Canon Lawyer… Notes Clergy Confusion About Preaching On Contraception, Related Issues

By DEXTER DUGGAN

Part 2

PHOENIX — A member of the leadership team of the Diocese of Phoenix explored contraception and related issues in an interview with The Wanderer after he preached on the topics during July 22-23 weekend Masses at one of the large diocesan parishes, St. Thomas the Apostle, in a residential area of Phoenix.

Fr. Chris Fraser, JCL, ordained a priest for this diocese in 2001, earned a licentiate in canon law in 2006 at the Catholic University of America, in Washington, D.C. Upon graduation, he returned here to work full time in the diocesan tribunal, where he has served as judicial vicar since late 2007.
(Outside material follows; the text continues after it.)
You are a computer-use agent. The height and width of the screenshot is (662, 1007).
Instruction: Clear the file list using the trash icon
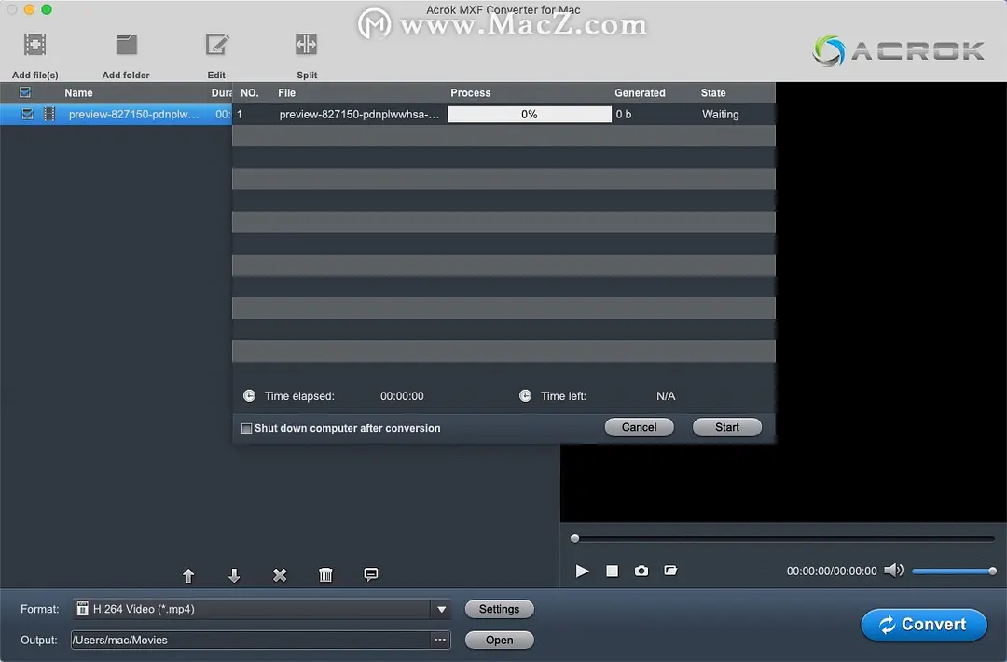(324, 574)
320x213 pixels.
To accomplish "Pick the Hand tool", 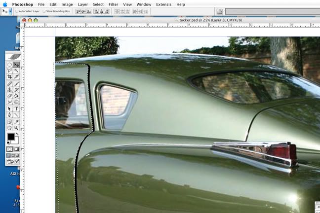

During a Q-and-A interview, Fraser told The Wanderer that “when the clergy attempt to preach on this topic, they are well aware that there is disagreement, confusion, and also outright opposition to the Church’s position.”

Email questions for this lightly edited interview were submitted in advance to Fraser, who provided his responses. An audio of his homily may be found at the St. Thomas the Apostle website, staphx.org, at Podcasts.

The first portion of this interview appeared in last week’s Wanderer, August 17, 2017, on page 4B. Below is the concluding part.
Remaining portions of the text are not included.